▶ **Reading text**:
• • •
Archive for the ‘Negotiations’ Category

Offer is in

Today, I decided to submit an official offer on the off-market house I saw yesterday. I am not sure I want the house yet and I definitely need to do some inspections, but my agent’s advice in this case is good: go ahead and lock it up under contract and then spend the next week deciding if you really want it.

Unfortunately, I don’t agree with my agent’s advice on the price I should bid, however. I want to come in $150,000 less than what the seller wants. My agent doesn’t think I should come in more than $50,000 below. This illustrates another reason why I think the value of real estate agents is overrated: their motivation is to get you a house as quickly as possible at any price that is comfortable to you (and thus collect a nice commission). My motivation is to get a house that I want at as low of a price as possible. If I bid $150,000 less than the ask, the seller can always say no and then I can come up quickly to his price, if need be.

So that’s what I just did. We’ll see what happens.

Offer Accepted!

Well what do you know? Bidding $150,000 below the asking price was a good idea! The seller accepted the bid without even countering. Had I listened to my agent’s advice, I’d be on the hook for an extra $100,000.

Lesson: If you feel your real estate agent isn’t correct in their negotiating advice, follow your own intuition.

So now that we’re officially under contract, I have five business days to complete any inspections I’d like to conduct. Since this seller refuses to sign a Seller’s Disclosure Statement, I’m going to be extra careful. If any inspection comes up less than roses, I may back out. I’m planning the following inspections:

In addition, I’ll be calling two groups of architects and builders out to the property to give me their initial thoughts.

First Offer Presented

Before showing up at the property yesterday, I asked my real estate agent what he thought the seller wanted for the place and he gave me a low price and a high price with about $200,000 of room in between them. When I was at the house, however, I saw some literature a prospective selling agent put together for the seller which suggested a number at the higher end.

My agent thought I should bid close to the middle of the range, but once again, I do not find myself agreeing with this advice. Since the middle of the range is the absolute most I would pay, I think it’s best to start low and move up if necessary. I still haven’t heard an actual price directly from the seller, so for all I know, if I do this deal in cash and waive a bunch of contingencies, I can get it for substantially less than even the seller was thinking. Maybe it will fly and maybe it won’t, but since three out of the four beneficiaries are attorneys, I can’t imagine they wouldn’t be up for some negotiating!
• • •
▶ **Provided information**:
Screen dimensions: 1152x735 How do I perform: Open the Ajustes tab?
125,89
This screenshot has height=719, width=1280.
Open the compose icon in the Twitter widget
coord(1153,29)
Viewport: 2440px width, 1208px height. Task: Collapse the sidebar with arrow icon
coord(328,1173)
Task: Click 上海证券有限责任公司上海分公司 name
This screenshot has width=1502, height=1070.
• • •
▶ **Aim**:
Reproduce the passage of the house-buying blog between "Today, I decided" and "really want it.", inclusive. The material plays no part in this work.

▶ **Output of the exercise**:
Today, I decided to submit an official offer on the off-market house I saw yesterday. I am not sure I want the house yet and I definitely need to do some inspections, but my agent’s advice in this case is good: go ahead and lock it up under contract and then spend the next week deciding if you really want it.